In this programming assignment, you will continue to improve the precision of constant propagation on top of Assignment 4. Specifically, you will leverage the results of pointer analysis that you implemented in the previous assignment to derive alias information, and use it to handle fields and arrays more precisely in an interprocedural constant propagation.

As in Assignment 4, i.e., only int values are considered in constant propagation, but in this assignment, you need to additionally take aliasing into account, namely, handling the stores/loads of fields and arrays more precisely by incorporating alias information; besides, you could ignore some cases as explained in Section 2. We will introduce the necessary knowledge to finish this assignment in the following sections. If your implementation is correct, you can observe that alias-aware interprocedural constant propagation achieves better precision than the one you implemented in Assignment 4 which treats fields and arrays conservatively.

This assignment is more open than previous ones.
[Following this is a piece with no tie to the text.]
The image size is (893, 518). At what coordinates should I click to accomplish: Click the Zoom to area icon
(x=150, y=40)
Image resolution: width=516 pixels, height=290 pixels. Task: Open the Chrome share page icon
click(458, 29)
We only describe “what to do” in this document and leave implementation details to you. You need to figure out “how to do” by yourself.

Now, we suggest that you first setup the Tai-e project for Assignment 7 (in A7/tai-e/ of the assignment repo) by following Setup Tai-e Assignments.
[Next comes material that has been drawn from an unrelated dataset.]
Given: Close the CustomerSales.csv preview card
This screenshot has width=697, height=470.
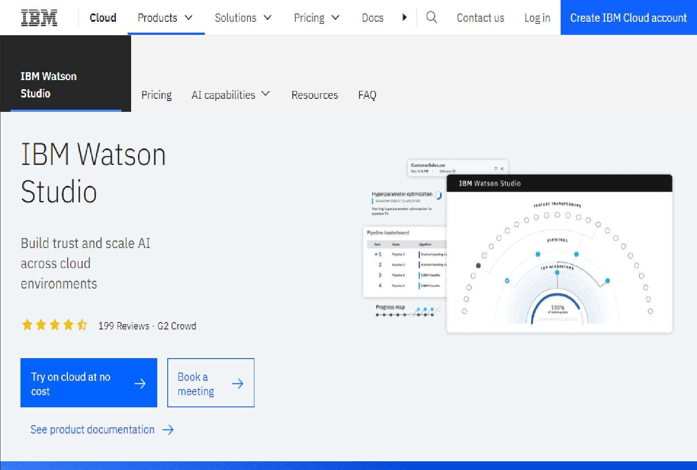Looking at the screenshot, I should (503, 168).
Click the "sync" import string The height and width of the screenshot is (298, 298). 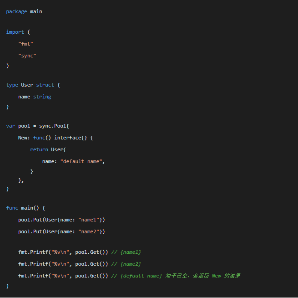pos(27,56)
## # 2 Introduction to Alias-Aware Constant Propagation

In this section, we first introduce aliasing, and then discuss how to handle fields and arrays in the presence of aliasing.

### # 2.1 Aliasing

Aliasing describes a situation in which a data location in memory can be accessed through different symbolic names in the program (refer to this websiteopen in new window), and different symbolic names that refer to the same memory location are called aliases. In Java, the accesses to instance fields and arrays could form aliases. For example, if variables x and y point to the same object, then field accesses x.f and y.f are aliases as they refer to the same field; if variables a and b point to the same array and i and j have the same value, then array accesses a[i] and b[j] are also aliases as they refer to the same location (index) of the same array.
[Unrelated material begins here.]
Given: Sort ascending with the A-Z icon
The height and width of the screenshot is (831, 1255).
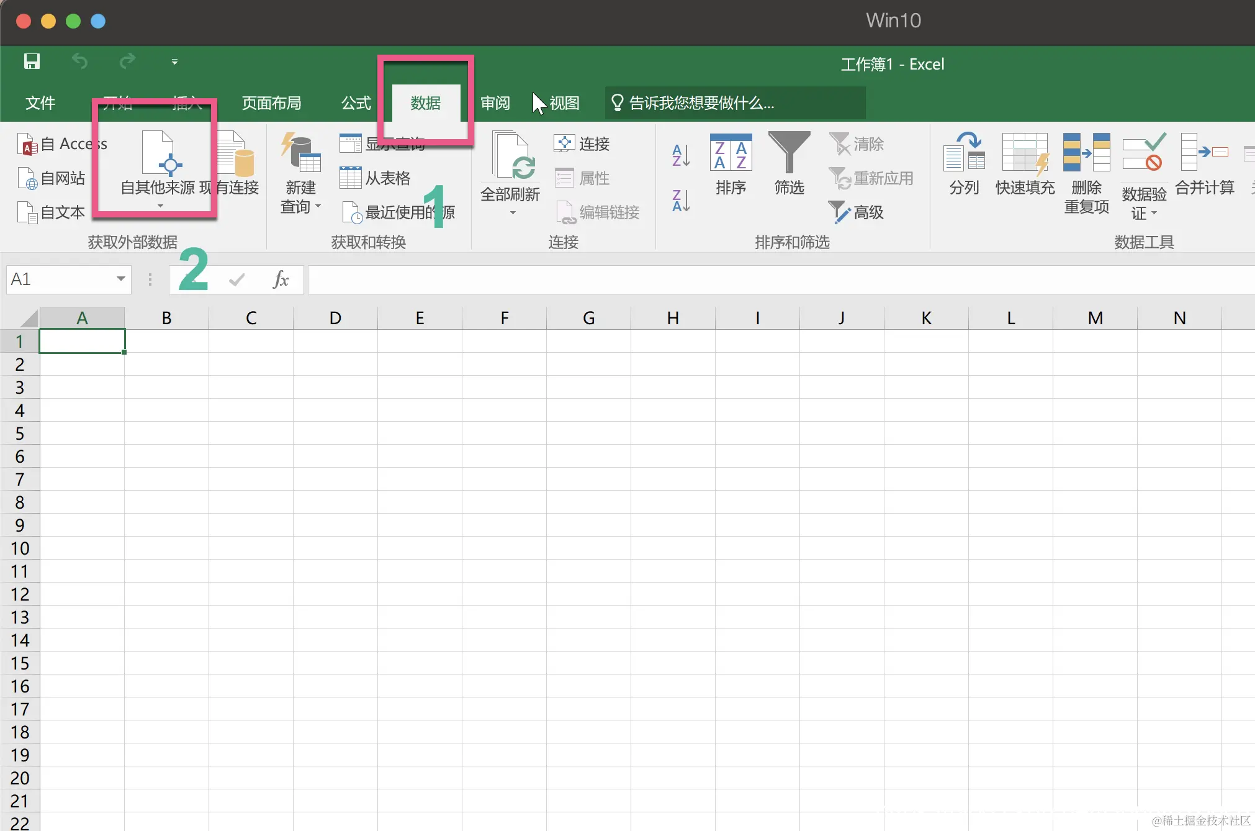Looking at the screenshot, I should pyautogui.click(x=681, y=155).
In the presence of aliasing, modifying the value of an instance field/array through one instance field/array access implicitly modifies the values associated with all its aliases. For example, if x.f, y.f and z.f are aliased, then store statement x.f = 5; not only modifies the value of x.f to 5, but also sets the values of y.f and z.f to 5. Thus, to precisely analyze fields and arrays in constant propagation, we need to reason about the alias information in the analyzed program.

Note that static fields in Java cannot be aliased, i.e., for a static field T.f, it has only one symbolic name (T.f) and there is only one way to access it (through T.f). Thus, the handing of static fields is simpler than instance fields and arrays as we do not need to concern about aliases.

### # 2.2 Analysis of Instance Fields

Handle Instance Fields More Precisely. In Assignments 2 and 4, we treat instance field loads conservatively by unconditionally setting their LHS variables to NAC:

x = a.f; // always set val(x) to NAC in previous assignments


In this assignment, we take a step forward towards better precision. When analyzing an instance field load, say L, we look up the store statements which modify the aliases of the instance field and meet the stored values to the LHS variable of L as shown below:

   y = 5;
p.f = y; // p.f is an alias of a.f
…
L: x = a.f; // meet val(y) to val(x)


In this way, when all values stored to the field (through all possible store statements) are the same constants, say 5, we can obtain a more precise result (x = 5) than the previous conservative handling (x = NAC). In other cases, i.e., the instance field is stored multiple times with different values (e.g., q.f = 6; where q.f is also an alias of a.f), or the instance field is stored a NAC (e.g., p.f = y; where y = NAC), the value of the LHS variable of the load statement should also be NAC (i.e., x = NAC) for soundness.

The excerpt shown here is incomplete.